5. Finally, We’ll send the Kerberos server information and the KDC certificate that we exported in the previous step to IOS devices with the profile we created via UEM. We have to create the profile as follows;
- In the Credential tab; add the KDC certificate we exported
- In the SCEP tab; choose Airwatch Certificate authority as the credential source.
- In the Single sign-on tab, write the realm name (IDM.EXAMPLE.COM) that we determined when installing the KDC service and add the Bundle IDs of the applications that will work with SSO. Safari Bundle ID must be added because IOS devices use safari as the default browser. If Safari Bundle ID is not added, SSO will not work in Google applications.
We have completed the iOS SSO configuration. You should then be able to login to Workspace ONE (via the application) or Safari on your IOS, SSO with mobile applications will also now work too.
Setting up Windows and Mac Operating Systems SSO
We do common SSO configuration for Windows and macOS platforms. It’s called “certificate (cloud deployment)”. We can say that this method is the simplest configuration compared to android and IOS. We need Certificate Authority (CA Server) for cloud deployment because we will send user certificates to user devices with the template we created on the CA server.

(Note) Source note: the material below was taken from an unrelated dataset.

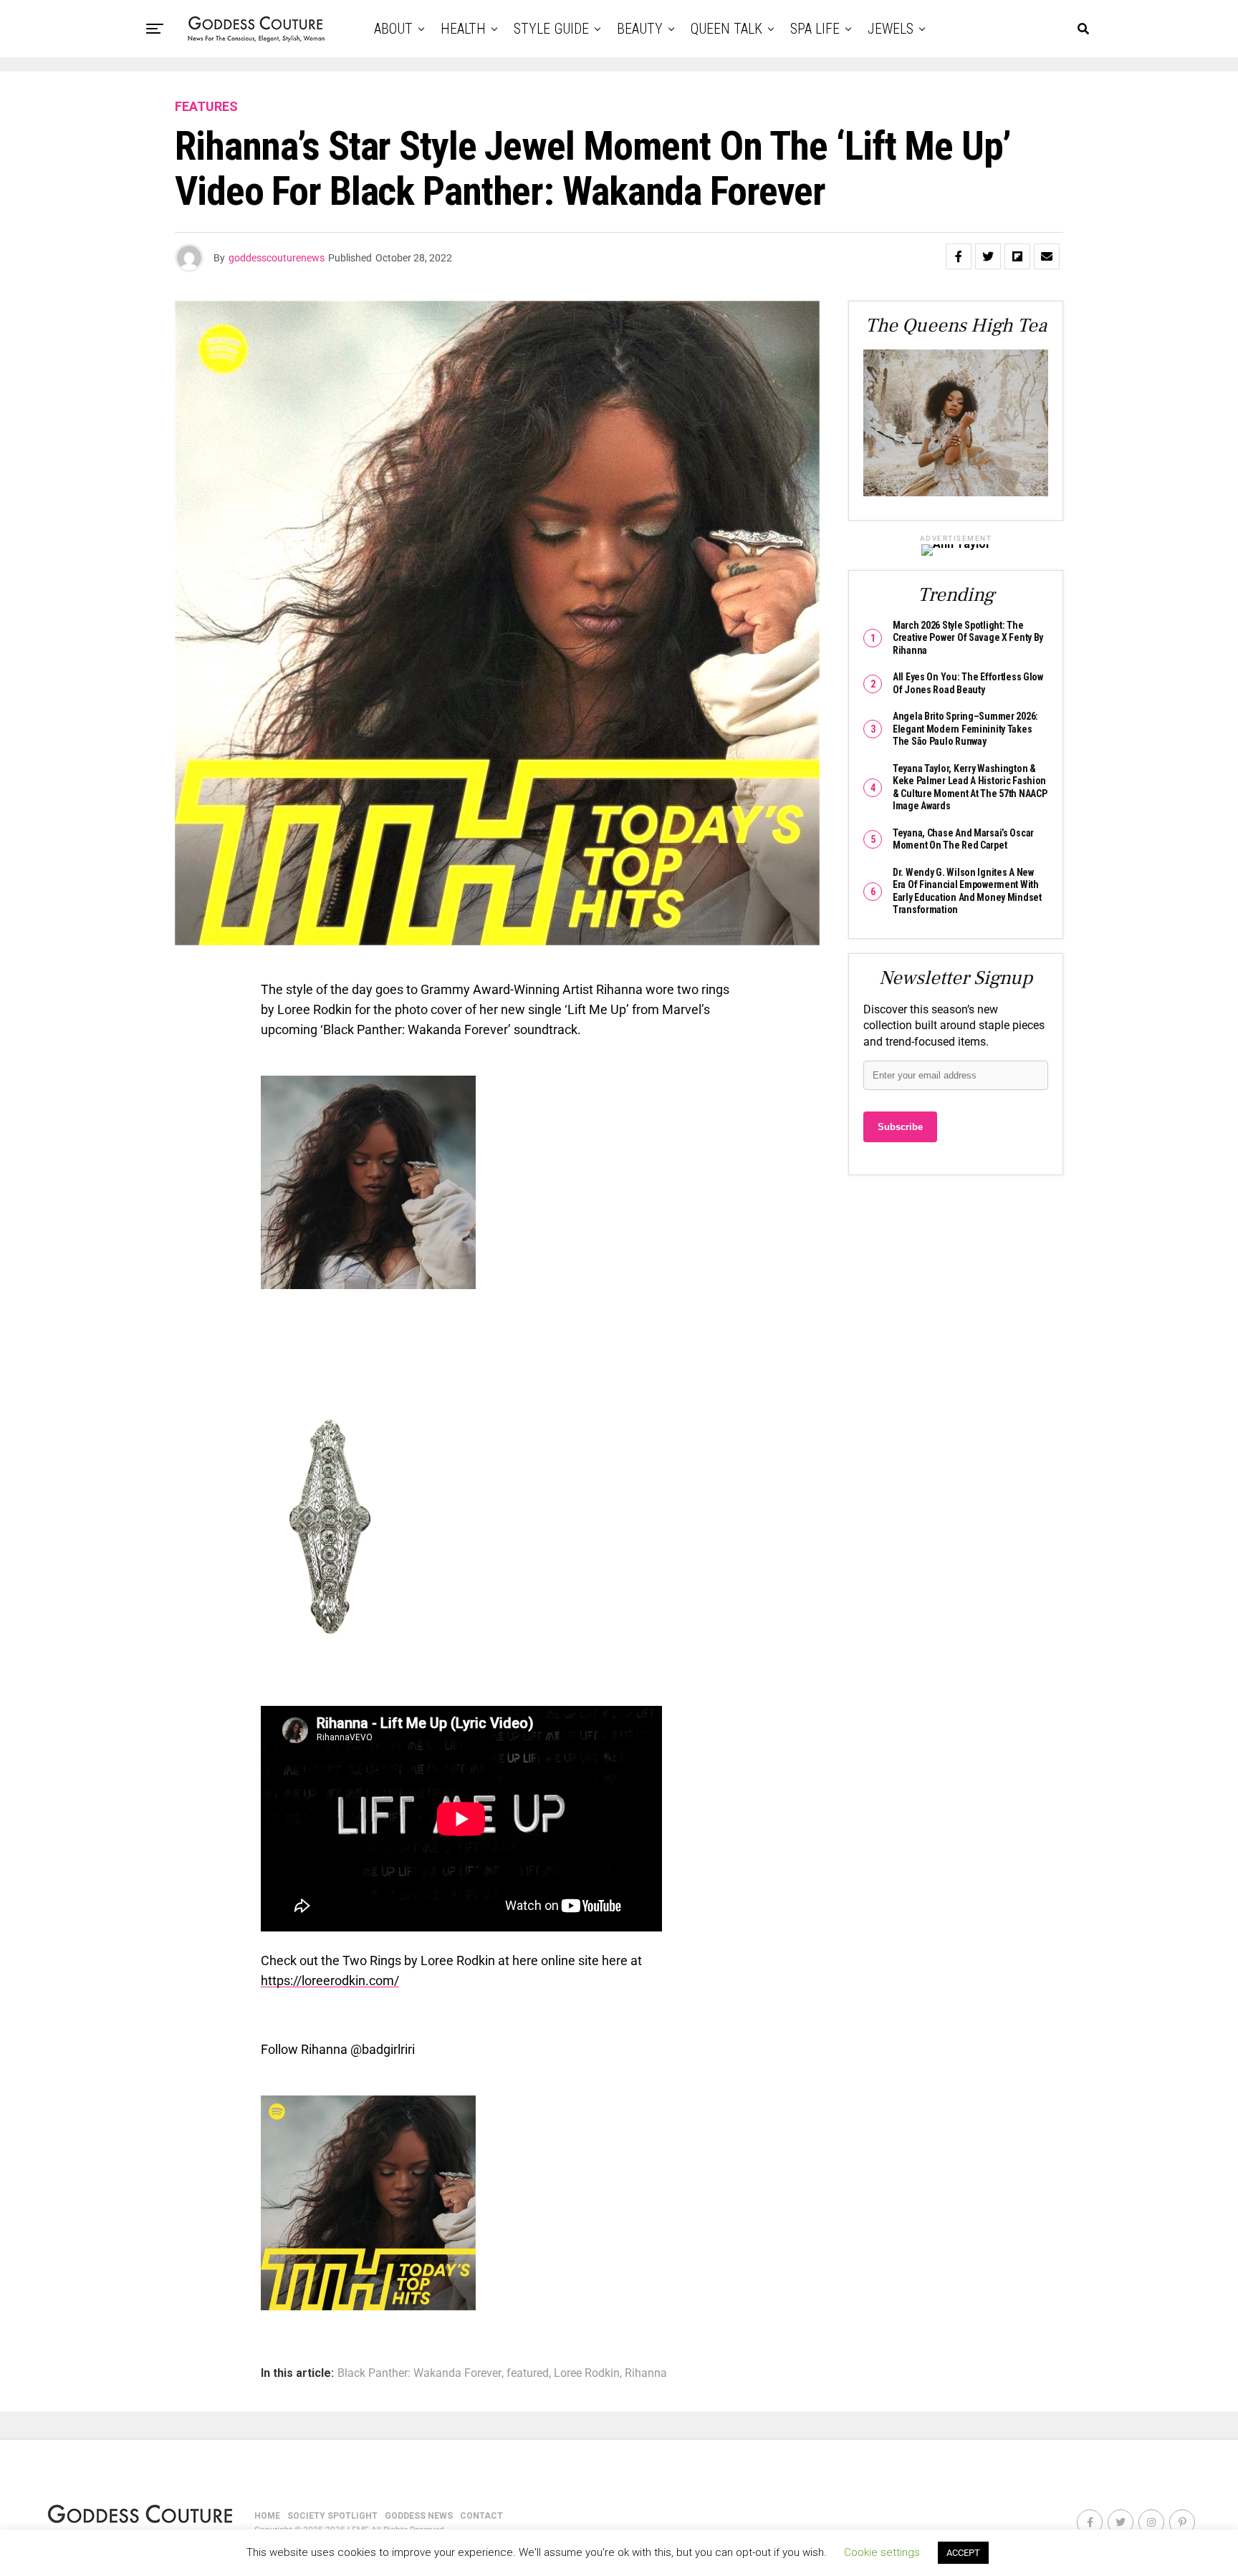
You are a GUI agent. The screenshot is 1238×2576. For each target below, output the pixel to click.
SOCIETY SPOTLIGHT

Let’s start the certificate cloud deployment configuration steps;
1.First, we create a new template by cloning the user certificate template on the CA server. In the Subject Name tab, select the Supply in the request option, and in the security tab, give Full control to the UEM bind service account. (UEM bind service account: your bind user between MDM and AD defined during the UEM installation).

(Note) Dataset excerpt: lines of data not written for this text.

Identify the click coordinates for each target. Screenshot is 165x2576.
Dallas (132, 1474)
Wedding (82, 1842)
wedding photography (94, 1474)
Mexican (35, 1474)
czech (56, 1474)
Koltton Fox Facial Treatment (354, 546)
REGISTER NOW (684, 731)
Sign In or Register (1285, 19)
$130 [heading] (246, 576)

2.We export the CA server root certificate. We will use this certificate in the next step.
3. In the Workspace One Access Console, enable Identity & Access Management > Authentication Methods > Certificate (Cloud Deployment). Here we import the root certificate that we exported from the CA server.
4. In Workspace one UEM, we create a request certificate template so that certificates can be sent to users.
- Certificate Authority: choose CA server.
- Issuing Template: certificatetemplate: write the name of the template we created on the CA server
- Subject Name: CN={EnrollmentUser}@example.com The purpose of adding the domain name “@example.com” is to send certificates in the correct format to macOS devices.
5. Finally, we created a user profile for windows and macOS platforms and sent the certificates to the users.
We have completed the SSO configuration in Windows and macOS. Now users can access organization services with SSO from their windows and macOS devices.
We have completed SSO configurations according to platforms. It’s time to set the conditional access policy, which I mentioned at the beginning of the article. We will create a conditional access policy on Workspace ONE Access. With this policy, we will realize our goal, which is to access organizational resources only from company-owned devices.
While creating the policy, we need to create separate rules for each platform. As an example, I will explain only the rule I created for android.
As you can see in the figure above, we chose SSO and Device compliance as the authentication method for android devices.
That’s it! With Device compliance, we check whether the device is enrolled to MDM. If the device is not enrolled to MDM, the users access request is denied before proceeding to the SSO step. otherwise, the users can log in to the application with SSO.